▸ EXCERTO DO TEXTO
'''

Crónica de Maria Donzília Almeida
A vida foi verdadeiramente madrasta para Camilo
O sol acordou pálido e assim permaneceu ao longo do dia, tímido, escondido atrás de nuvens cinzentas.
Apesar das condições meteorológicas pouco risonhas, isso não demoveu o grupo da US de empreender a viagem rumo a terras minhotas.
No âmbito da disciplina de História e Jornalismo, o nosso formador organizou uma visita de estudo à Casa de Camilo, em S. Miguel de Seide. Situada em Vila nova de Famalicão, fez-me evocar o triénio que lá vivi, entre 1979 e 1982. Gratas recordações, dum período áureo da minha vida, ali, em pleno coração do Minho, que tanto me fascina, pelas características de uma paisagem ímpar. Com a exuberância da sua vegetação, onde os regatos serpenteiam pelos campos verdes, a vinha de enforcado se ergue altaneira em esteios de pedra granítica, qualquer forasteiro se sente aconchegado nesta moldura natural.
Foi aqui, no meu ambiente de trabalho, que me tornei mulher e mãe, A Mulher de trinta Anos, na ficção de Honoré de Balzac…
Não admira que este cenário mágico que Camilo contemplava da janela do seu quarto, tenha sido tão inspirador e lhe tenha dado a verve para escrever os seus numerosos romances.

'''

▸ MATERIAL FORNECIDO
'''

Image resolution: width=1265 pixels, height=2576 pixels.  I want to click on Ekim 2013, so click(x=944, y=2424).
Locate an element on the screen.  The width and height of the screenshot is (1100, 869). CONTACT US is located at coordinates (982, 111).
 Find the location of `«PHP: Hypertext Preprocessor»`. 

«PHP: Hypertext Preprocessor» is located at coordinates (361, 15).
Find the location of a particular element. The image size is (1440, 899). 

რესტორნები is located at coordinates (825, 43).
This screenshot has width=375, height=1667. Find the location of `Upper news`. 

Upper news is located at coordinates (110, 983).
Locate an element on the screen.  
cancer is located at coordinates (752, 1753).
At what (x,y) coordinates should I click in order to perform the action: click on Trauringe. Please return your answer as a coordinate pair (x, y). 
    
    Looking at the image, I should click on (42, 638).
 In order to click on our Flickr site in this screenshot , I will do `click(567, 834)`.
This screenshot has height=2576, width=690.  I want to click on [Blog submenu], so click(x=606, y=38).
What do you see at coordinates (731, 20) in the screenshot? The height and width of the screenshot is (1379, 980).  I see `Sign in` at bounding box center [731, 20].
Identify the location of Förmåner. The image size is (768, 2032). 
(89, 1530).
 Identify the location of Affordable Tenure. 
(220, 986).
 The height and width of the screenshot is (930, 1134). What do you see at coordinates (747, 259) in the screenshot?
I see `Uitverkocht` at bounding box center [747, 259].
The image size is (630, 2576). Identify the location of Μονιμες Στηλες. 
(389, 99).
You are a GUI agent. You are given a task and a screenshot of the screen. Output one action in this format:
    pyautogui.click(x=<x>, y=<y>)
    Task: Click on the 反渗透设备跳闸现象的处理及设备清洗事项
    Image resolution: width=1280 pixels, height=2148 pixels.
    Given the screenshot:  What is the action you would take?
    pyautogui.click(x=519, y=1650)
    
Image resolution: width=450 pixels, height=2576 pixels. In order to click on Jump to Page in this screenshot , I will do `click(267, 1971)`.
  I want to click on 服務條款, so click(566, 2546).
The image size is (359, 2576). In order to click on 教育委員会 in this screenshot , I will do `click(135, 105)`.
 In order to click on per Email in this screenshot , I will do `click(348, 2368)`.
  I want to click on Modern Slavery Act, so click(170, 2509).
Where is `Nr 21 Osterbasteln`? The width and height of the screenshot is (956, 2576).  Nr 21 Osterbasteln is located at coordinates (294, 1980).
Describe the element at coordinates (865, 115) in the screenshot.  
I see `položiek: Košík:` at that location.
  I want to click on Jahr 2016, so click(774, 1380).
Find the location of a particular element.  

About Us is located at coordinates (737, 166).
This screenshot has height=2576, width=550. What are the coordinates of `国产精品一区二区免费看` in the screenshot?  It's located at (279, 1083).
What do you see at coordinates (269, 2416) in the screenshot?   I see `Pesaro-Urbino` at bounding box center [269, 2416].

'''

▸ EXERCÍCIO BREVE 1
Enumere todas as pessoas referidas pelo nome na crónica sobre a visita à Casa de Camilo.
▸ EXERCÍCIO BREVE 2
Escreva a continuação da crónica sobre a visita à Casa de Camilo, começando logo após a última frase apresentada.

▸ RESULTADO DA TAREFA 1
Maria Donzília Almeida, Camilo, Honoré de Balzac

▸ RESULTADO DA TAREFA 2
Foi um lugar revisitado, agora na companhia dum grupo da MaiorIdade. Com mais tempo, com outra disponibilidade mental, percorremos os aposentos da residência, observando e registando cada pormenor. Pela voz da Dª Cândida, a guia que nos conduziu pelos recantos da casa, fomos transportados à época e aos lugares, em que Camilo viveu a sua odisseia. Com uma admirável memória, ia recitando excertos da obra literária do escritor, ilustrando cada episódio que evocava.
Foram relembrados os dados biográficos de Camilo Castelo Branco. Nasceu em 1825 em lisboa e, por vicissitudes várias, passou por Vila Real, Porto, tendo por fim fixado residência em S. Miguel de Seide. Foi romancista, dramaturgo, historiador, poeta e tradutor, tendo sido um dos escritores mais prolíferos e marcantes da literatura portuguesa, talvez a maior figura do movimento romântico.
Teve uma infância infeliz, tendo ficado órfão de mãe quando tinha apenas 1 ano e de pai aos dez anos de idade. A vida foi verdadeiramente madrasta para Camilo, acabando por lhe condicionar, como o próprio diria mais tarde, “um caráter de eterna insatisfação“.
De temperamento instável, fogoso e boémio, envolveu-se em aventuras rocambolescas que lhe consumiam a saúde e o património. Andava sempre na penúria e escrevia de forma compulsiva para angariar o sustento da família.
A par com outras, sentiu na pele a desventura da insanidade mental, num elemento da sua prole, que lhe infernizava a vida, impedindo-o de dormir.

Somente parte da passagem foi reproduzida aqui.